De leeftijd en levensfase, de samenstelling van het huishouden en het opleidingsniveau zijn factoren die in belangrijke mate bepalen hoe ratio en emotie zich tot elkaar verhouden, en negatieve en positieve emotie onderling verbonden zijn. Rationele factoren zijn de afmetingen en eigenschappen van de woning zelf, de woonomgeving en de financiële middelen. Dit is conceptueel weergegeven in figuur 5, dat het uitgangspunt vormt voor de opzet van de online survey onder eigenaar-bewoners.

Figuur 5 Conceptueel kader als opzet naar survey, kolom eigenaar-bewoners in detail

3.3 Conclusie

In dit hoofdstuk is op basis van de deskresearch het conceptueel kader gevormd, dat als leidraad dient voor de opzet van de online survey welke in hoofdstuk 4 wordt behandeld. Deze survey zal enerzijds gevormd worden rondom het bevragen van rationele factoren (feiten) en anderzijds rondom emotionele factoren (beleving), zowel in de vraagstelling als in de mogelijke antwoorden. Daarbij wordt getracht te kunnen aansluiten op de verdeling van Schilder (2019) inzake huisvestingsbeslissingen: verbouwers, verhuizers of aanpassers.

4 Online survey

Om de onderzoeksvraag te kunnen beantwoorden is gebruik gemaakt van kwantitatief onderzoek middels een online survey (enquête). Bij het opstellen van de survey zijn een aantal methodologische principes gehanteerd. Hierbij sluiten we op inhoud aan op de principes van Wiseman (1980) en in taalgebruik op de principes van Matthews & Stephens (2017), zoals beide reeds behandeld in paragraaf 2.3.2.

In dit hoofdstuk is eerst bondig de onderverdeling in doelgroepen uitgewerkt. Ook zijn de fysieke woon- en functionele woonomgevingskenmerken, zoals gehanteerd in de survey, nader geduid. Dat maakt het eenvoudiger de resultaten uit de survey te begrijpen. Daarna volgt een samenvatting en zijn enkele opvallende resultaten, overeenkomsten en verschillen tussen de verschillende onderscheidende respondent-groepen, nader uitgewerkt.

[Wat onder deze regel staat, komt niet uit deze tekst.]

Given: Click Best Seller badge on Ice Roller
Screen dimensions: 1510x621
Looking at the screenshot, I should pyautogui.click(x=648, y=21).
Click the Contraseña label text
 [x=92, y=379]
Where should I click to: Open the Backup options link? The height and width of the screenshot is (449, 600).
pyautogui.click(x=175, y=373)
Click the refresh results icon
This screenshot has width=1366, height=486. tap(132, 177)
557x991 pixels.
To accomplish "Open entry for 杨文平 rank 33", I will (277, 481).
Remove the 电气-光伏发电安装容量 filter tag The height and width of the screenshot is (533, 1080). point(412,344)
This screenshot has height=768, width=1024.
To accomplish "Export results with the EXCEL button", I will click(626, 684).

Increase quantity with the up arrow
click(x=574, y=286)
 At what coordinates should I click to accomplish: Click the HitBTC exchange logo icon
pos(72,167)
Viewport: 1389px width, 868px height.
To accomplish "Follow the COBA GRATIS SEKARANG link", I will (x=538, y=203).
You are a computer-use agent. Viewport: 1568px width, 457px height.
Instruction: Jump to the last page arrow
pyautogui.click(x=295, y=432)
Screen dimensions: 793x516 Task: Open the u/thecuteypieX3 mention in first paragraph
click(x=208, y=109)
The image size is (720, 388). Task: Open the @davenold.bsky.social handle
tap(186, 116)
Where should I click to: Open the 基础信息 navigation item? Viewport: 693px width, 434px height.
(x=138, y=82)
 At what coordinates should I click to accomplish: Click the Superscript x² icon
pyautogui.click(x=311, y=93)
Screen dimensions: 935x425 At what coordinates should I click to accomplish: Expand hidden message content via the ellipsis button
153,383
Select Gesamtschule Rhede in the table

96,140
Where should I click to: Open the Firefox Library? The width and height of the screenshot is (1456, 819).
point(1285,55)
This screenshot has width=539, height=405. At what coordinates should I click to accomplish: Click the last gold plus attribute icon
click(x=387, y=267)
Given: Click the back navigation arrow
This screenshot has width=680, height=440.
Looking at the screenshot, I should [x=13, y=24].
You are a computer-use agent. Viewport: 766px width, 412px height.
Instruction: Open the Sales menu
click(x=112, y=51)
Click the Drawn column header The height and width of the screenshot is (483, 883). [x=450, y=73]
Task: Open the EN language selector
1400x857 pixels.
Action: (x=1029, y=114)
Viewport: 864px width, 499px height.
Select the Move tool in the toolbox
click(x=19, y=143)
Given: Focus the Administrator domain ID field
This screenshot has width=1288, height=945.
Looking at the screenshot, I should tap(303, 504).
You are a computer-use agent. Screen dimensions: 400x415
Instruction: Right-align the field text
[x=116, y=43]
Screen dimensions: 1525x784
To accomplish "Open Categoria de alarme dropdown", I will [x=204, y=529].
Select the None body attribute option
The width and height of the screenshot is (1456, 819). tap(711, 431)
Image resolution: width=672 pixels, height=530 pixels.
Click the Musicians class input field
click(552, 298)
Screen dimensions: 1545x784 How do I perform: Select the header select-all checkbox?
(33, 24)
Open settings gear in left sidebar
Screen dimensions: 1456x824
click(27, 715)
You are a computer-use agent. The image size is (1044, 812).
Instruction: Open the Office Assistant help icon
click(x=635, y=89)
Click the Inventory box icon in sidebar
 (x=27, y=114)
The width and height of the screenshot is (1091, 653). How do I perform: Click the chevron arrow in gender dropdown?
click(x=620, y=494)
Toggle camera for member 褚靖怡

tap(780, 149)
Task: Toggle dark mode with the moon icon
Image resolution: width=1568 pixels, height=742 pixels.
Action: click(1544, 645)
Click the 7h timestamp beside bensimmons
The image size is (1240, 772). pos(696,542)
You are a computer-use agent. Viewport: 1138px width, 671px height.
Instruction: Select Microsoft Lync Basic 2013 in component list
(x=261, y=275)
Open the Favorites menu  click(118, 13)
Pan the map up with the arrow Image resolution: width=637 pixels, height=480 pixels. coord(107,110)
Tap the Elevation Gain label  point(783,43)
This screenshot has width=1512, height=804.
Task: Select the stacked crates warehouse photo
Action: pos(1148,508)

De opzet van de survey is nader uitgewerkt in bijlage III. De survey vragen zijn uitgewerkt in bijlage IV, waarbij het conceptuele kader (figuur 5) uit hoofdstuk 3 belangrijke input heeft gevormd en als leidraad is aangehouden. Een uitgebreide analyse van de resultaten staat vermeld in bijlage V.